Pour prolonger l’effet « biennale » tout au long de l’année, l’offre culturelle du quartier va maintenant prendre de la hauteur. Dans un premier temps, l’automne prochain, la Cabane du design, où les enfants peuvent participer à des ateliers pour se mettre dans la peau d’un designer, rouvrira ses portes autour d’une formule repensée. Mais le cœur de ce projet est attendu en juin 2026. En plus du dévoilement de la Grande Halle Événementielle, le quartier verra en effet l’ouverture de la Galerie nationale du design.
De la vie dans la Cité
« Plusieurs musées en France ont des collections, mais n’ont pas toujours l’opportunité de les mettre en valeur, explique Matthieu Mas, directeur de la communication de la Cité du design.
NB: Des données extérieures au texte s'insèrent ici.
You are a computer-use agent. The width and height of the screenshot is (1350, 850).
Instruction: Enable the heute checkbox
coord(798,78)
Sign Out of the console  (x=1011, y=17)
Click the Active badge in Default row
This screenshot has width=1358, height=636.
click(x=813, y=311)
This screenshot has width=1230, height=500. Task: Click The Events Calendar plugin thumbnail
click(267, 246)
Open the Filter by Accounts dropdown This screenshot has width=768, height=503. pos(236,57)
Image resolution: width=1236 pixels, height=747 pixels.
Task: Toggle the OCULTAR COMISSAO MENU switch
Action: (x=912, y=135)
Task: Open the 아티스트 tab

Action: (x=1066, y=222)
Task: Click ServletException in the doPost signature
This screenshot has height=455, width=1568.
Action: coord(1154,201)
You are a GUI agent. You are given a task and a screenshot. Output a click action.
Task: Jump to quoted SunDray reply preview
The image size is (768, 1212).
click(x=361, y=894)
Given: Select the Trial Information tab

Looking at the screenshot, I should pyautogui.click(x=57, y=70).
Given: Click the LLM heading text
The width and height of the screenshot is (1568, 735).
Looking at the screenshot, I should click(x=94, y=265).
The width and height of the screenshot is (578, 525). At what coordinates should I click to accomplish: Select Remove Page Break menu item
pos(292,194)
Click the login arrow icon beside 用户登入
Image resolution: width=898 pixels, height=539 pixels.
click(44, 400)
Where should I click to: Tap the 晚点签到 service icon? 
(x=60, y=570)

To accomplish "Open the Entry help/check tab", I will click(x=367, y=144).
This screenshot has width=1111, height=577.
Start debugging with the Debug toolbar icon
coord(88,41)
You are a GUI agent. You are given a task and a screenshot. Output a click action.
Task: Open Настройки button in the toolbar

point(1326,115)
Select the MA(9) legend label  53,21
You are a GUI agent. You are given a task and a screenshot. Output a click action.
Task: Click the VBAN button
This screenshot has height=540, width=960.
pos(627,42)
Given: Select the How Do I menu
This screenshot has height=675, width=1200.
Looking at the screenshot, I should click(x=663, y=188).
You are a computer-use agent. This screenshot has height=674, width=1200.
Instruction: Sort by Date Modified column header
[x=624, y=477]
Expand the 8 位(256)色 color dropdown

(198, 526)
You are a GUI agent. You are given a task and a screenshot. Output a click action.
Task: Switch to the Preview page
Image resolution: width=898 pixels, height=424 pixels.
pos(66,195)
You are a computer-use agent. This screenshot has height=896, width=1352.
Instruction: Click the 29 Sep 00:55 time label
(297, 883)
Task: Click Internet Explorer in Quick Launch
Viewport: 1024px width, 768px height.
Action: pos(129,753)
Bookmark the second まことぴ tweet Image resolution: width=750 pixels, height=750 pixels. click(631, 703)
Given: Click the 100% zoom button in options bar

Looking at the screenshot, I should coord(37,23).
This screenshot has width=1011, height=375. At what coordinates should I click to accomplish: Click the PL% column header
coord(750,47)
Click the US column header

Saint-Etienne s’est légitimement porté volontaire pour les accueillir dans un lieu inédit ». Autour d’expositions annuelles, cette Galerie nationale pourra rassembler des objets design venant du Centre national des arts plastiques (CNAP), du Centre Pompidou, du FRAC des Hauts-de-Seine ou du musée d’art contemporain de Bordeaux. Et évidemment du MAMC+, le musée d’art moderne et contemporain de Saint-Etienne qui dispose d’une des plus importantes collections en la matière.
En parallèle, le site, originellement froid et minéral, va se mettre au vert avec 18 hectares d’espaces végétalisés. Dans le prolongement du programme Bancs d’essai, où le mobilier urbain conçu pour les biennales laisse une trace pérenne dans la ville, la Cité du design se fera aussi le showroom du savoir-faire local avec une gamme de mobilier créée pour le quartier.

Puis, dans un deuxième temps, à l’horizon 2028, c’est l’offre loisirs qui sera renforcée avec un nouveau lieu de restauration, assorti d’un concept store. « Un beau projet courant sur trois étages avec une boulangerie, un bistrot, une table plus gastronomique tout en restant accessible, décrit Domna Kossyfidou, cheffe de projet communication Design à Saint-Etienne Métropole. Le but est d’avoir une cour centrale très animée, où venir prendre un verre en terrasse, autour d’une programmation musicale, peut-être un cinéma plein air ».
Pour compléter le tout, un hôtel de 80 chambres – dont le concept n’a pas encore été dévoilé – posera ses valises dans le bâtiment de l’Horloge. Une offre d’hébergement qui viendra boucler la boucle en donnant aux touristes d’affaires la possibilité de vivre une expérience complète. Séminaire à la Platine ou conférence dans la halle événementielle, visite en soirée de la Galerie nationale du design, dîner, nuit à l’hôtel : pour une unité de lieu, de temps et d’action qui revisite ses classiques de façon contemporaine.